Texto para revisar:
━━━━

La organización de los Atlanta Braves confirmó este sábado la muerte de Bobby Cox, histórico dirigente del club y miembro del Salón de la Fama del Béisbol. Tenía 84 años y deja una trayectoria marcada por títulos, récords y una influencia determinante en una de las épocas más dominantes de la franquicia.
El equipo difundió un mensaje en el que destacó la dimensión de su legado dentro de la institución. Durante su etapa como mánager, los Braves enlazaron 14 campeonatos divisionales consecutivos entre 1991 y 2005, conquistaron cinco banderines de la Liga Nacional y levantaron la Serie Mundial de 1995, campeonato que significó el primero para Atlanta desde la llegada de la franquicia a la ciudad en 1966.
“Bobby fue el mejor mánager que jamás haya vestido el uniforme de los Braves”, expresó el club en el comunicado emitido tras su fallecimiento.
Aunque su carrera como pelotero en las Grandes Ligas fue breve, con participación en los New York Yankees entre 1968 y 1969 y promedio ofensivo de .225, Cox encontró en la dirección técnica el espacio donde construyó una carrera histórica.
Cerró con 2,504 victorias en temporada regular, cifra que lo ubica cuarto entre los dirigentes con más triunfos en las Grandes Ligas, solo detrás de Connie Mack, John McGraw y Tony La Russa.

━━━━

Datos para revisar:
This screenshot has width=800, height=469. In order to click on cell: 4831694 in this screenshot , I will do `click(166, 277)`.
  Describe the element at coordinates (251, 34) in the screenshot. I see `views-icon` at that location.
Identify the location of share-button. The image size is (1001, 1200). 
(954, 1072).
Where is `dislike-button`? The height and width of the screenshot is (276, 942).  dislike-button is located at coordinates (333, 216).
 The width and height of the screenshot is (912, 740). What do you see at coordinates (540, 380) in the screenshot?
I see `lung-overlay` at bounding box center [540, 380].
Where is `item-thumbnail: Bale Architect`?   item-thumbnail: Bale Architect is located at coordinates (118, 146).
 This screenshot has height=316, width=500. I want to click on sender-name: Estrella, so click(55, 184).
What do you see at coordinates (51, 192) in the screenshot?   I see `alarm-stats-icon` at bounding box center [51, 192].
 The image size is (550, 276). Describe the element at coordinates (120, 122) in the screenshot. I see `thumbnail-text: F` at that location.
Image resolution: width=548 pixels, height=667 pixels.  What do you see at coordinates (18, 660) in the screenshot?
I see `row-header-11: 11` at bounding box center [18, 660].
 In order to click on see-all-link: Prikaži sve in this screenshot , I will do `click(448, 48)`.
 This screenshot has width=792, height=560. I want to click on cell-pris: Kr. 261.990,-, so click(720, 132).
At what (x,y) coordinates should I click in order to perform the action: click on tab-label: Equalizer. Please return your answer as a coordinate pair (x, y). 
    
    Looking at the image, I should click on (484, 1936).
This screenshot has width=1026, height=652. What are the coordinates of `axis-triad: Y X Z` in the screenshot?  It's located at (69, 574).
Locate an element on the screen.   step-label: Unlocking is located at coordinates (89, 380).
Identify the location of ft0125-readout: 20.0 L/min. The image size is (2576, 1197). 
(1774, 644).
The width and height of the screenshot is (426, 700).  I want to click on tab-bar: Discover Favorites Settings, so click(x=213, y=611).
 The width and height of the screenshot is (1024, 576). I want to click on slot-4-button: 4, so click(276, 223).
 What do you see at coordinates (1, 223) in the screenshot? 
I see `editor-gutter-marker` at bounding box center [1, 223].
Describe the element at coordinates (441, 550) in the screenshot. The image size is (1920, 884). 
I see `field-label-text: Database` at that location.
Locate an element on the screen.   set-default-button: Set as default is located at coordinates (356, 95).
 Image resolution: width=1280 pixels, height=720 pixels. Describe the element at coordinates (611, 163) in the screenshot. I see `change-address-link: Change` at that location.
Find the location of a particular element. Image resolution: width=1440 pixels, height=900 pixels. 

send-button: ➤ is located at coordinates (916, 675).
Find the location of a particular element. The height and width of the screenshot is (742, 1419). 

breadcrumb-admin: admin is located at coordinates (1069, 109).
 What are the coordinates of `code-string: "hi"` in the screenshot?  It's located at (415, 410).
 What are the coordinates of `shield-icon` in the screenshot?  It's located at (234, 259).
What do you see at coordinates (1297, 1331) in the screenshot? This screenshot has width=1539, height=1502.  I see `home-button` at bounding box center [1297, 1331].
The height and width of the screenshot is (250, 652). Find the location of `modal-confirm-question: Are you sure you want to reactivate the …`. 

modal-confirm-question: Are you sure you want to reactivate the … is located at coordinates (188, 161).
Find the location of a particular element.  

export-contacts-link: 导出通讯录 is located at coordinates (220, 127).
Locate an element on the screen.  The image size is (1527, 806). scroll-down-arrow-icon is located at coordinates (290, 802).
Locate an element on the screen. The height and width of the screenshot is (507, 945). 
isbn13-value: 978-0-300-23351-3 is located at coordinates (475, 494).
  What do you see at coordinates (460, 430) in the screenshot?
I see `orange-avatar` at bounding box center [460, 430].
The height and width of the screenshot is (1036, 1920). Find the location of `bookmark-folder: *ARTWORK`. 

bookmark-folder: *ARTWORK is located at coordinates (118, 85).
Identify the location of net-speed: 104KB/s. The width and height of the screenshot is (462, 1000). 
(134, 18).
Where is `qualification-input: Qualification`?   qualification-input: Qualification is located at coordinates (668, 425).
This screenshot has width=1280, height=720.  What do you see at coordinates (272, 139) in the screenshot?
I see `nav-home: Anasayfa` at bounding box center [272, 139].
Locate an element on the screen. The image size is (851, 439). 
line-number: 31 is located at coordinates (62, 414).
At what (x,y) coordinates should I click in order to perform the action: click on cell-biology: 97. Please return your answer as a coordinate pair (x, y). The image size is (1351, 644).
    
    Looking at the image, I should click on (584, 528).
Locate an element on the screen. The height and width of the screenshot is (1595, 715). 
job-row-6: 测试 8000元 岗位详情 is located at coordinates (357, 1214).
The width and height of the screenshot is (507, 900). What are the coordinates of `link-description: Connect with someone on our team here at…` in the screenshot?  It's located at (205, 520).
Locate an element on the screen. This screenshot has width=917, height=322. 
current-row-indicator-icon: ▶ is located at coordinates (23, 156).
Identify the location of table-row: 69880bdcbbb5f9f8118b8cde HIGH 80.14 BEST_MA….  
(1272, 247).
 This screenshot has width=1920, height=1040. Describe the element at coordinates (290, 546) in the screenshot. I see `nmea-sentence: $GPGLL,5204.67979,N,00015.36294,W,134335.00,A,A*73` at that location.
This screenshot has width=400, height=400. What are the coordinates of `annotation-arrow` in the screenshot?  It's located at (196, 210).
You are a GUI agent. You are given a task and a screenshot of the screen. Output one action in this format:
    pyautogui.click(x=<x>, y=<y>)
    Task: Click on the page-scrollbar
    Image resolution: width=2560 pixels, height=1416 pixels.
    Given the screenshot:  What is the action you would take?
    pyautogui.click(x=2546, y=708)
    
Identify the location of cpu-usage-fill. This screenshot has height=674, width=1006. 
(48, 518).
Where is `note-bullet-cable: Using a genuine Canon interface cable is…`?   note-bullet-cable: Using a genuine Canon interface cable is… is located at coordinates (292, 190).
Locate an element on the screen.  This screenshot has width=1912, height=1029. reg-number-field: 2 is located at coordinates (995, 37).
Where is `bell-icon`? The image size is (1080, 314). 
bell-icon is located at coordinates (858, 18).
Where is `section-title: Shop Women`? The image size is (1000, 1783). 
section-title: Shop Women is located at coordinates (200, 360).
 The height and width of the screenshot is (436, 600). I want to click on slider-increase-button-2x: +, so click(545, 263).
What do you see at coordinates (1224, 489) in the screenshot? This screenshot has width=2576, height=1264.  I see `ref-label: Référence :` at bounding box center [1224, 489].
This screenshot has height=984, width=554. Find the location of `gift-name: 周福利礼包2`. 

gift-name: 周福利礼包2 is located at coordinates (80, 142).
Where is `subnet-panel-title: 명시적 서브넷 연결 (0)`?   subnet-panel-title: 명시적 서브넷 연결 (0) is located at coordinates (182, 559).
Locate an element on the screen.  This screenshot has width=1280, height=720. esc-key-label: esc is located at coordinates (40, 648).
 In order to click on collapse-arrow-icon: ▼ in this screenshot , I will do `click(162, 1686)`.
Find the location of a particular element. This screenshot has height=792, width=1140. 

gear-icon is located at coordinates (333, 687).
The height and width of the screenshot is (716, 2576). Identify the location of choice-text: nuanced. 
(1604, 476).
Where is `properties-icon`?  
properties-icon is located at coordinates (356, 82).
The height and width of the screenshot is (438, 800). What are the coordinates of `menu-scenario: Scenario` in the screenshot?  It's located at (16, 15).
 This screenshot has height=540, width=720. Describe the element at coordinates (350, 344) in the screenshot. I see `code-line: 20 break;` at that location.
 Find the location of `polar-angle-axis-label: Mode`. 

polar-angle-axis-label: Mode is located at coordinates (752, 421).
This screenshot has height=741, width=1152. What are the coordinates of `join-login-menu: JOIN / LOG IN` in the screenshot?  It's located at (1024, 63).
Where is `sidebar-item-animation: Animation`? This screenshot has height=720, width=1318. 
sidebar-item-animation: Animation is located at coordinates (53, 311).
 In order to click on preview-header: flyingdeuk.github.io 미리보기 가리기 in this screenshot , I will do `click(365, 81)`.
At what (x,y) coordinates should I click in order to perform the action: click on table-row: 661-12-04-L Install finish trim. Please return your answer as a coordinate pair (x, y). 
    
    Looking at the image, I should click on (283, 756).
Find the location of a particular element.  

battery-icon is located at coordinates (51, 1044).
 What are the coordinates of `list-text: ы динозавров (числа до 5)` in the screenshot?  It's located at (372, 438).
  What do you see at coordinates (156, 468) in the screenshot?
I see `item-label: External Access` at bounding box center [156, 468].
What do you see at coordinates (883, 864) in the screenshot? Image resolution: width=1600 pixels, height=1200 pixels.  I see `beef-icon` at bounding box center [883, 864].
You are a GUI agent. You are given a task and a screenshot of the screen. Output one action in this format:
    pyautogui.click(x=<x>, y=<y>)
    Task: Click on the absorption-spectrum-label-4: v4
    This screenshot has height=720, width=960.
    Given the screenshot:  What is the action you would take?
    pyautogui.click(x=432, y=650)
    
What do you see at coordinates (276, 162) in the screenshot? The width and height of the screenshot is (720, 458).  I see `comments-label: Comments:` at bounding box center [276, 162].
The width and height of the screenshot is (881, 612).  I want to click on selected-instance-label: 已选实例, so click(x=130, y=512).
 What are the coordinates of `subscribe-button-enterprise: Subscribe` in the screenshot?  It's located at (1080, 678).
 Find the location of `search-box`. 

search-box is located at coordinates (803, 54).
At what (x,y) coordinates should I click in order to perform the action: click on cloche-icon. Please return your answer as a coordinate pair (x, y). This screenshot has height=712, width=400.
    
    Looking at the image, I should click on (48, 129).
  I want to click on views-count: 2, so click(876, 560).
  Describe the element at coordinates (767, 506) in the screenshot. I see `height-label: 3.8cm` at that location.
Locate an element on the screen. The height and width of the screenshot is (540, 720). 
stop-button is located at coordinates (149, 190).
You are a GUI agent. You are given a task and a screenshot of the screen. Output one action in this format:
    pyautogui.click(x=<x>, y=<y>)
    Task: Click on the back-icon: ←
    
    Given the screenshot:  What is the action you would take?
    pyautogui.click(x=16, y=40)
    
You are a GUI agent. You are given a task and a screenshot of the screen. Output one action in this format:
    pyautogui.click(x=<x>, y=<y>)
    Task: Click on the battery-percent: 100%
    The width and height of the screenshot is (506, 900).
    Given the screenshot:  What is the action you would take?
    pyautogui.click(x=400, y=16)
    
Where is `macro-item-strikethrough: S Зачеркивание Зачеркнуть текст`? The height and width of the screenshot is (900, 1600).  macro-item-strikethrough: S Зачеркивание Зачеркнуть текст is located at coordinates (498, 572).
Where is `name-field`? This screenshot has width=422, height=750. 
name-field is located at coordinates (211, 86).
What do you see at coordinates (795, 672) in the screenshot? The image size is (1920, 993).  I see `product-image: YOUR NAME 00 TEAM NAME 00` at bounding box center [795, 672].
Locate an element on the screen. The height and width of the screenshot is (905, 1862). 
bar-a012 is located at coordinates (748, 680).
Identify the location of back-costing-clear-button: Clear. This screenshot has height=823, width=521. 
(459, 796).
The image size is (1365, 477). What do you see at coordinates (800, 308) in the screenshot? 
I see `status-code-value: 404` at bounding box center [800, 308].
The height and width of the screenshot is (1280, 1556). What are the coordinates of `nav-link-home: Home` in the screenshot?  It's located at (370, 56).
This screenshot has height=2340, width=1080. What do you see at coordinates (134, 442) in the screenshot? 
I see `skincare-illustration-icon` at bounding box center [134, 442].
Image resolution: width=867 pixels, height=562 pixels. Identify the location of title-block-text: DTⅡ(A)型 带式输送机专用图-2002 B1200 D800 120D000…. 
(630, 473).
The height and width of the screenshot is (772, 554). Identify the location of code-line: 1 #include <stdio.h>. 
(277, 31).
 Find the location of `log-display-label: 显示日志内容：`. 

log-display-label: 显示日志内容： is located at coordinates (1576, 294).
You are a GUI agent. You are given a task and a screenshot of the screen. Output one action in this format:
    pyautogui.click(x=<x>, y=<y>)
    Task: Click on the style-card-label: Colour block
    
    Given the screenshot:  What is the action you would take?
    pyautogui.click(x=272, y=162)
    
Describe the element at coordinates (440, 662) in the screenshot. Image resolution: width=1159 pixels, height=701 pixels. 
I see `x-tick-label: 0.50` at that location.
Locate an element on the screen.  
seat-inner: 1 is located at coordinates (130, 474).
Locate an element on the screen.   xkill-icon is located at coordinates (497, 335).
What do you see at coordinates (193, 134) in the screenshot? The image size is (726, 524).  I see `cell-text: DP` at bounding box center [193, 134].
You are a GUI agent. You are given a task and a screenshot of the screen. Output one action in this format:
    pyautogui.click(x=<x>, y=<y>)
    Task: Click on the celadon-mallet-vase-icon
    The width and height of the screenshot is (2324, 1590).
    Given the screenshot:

━━━━

Consigna A: Transcribe sin cambios el tramo de la nota sobre Bobby Cox que va desde "El equipo difundió" hasta "tras su fallecimiento.".
Consigna B: Prolonga la nota sobre la muerte de Bobby Cox a partir de su última oración.

Respuesta esperada A:
El equipo difundió un mensaje en el que destacó la dimensión de su legado dentro de la institución. Durante su etapa como mánager, los Braves enlazaron 14 campeonatos divisionales consecutivos entre 1991 y 2005, conquistaron cinco banderines de la Liga Nacional y levantaron la Serie Mundial de 1995, campeonato que significó el primero para Atlanta desde la llegada de la franquicia a la ciudad en 1966.
“Bobby fue el mejor mánager que jamás haya vestido el uniforme de los Braves”, expresó el club en el comunicado emitido tras su fallecimiento.

Respuesta esperada B:
Además de sus logros deportivos, también fue reconocido por su capacidad para desarrollar talento y construir equipos competitivos. Tras dirigir a Atlanta de 1978 a 1981, volvió a la organización en 1986 como gerente general por petición del entonces propietario Ted Turner. Desde esa posición ayudó a conformar el núcleo que posteriormente dominaría la Liga Nacional durante más de una década.
En 1990 regresó al banquillo, mientras John Schuerholz asumía las funciones de gerente general. Juntos encabezaron una de las etapas más exitosas en la historia reciente del béisbol.
Uno de los movimientos más recordados de Cox como ejecutivo fue la selección de Chipper Jones con la primera elección del draft de 1990. Jones desarrolló toda su carrera con los Braves y años después ingresó al Salón de la Fama junto a Greg Maddux, Tom Glavine y John Smoltz, figuras clave de aquella generación.
Brian McCann, exreceptor del club, definió a Cox como “uno de los mejores seres humanos que cualquiera de nosotros haya conocido jamás” y aseguró en otra ocasión: “Él es los Atlanta Braves”.
El histórico dirigente fue exaltado al Salón de la Fama en 2014. Los Braves retiraron su número 6 tras la temporada de 2011. En 2019 sufrió un derrame cerebral, aunque meses después logró regresar al estadio del equipo tras recuperar el habla y movilidad en el lado derecho de su cuerpo.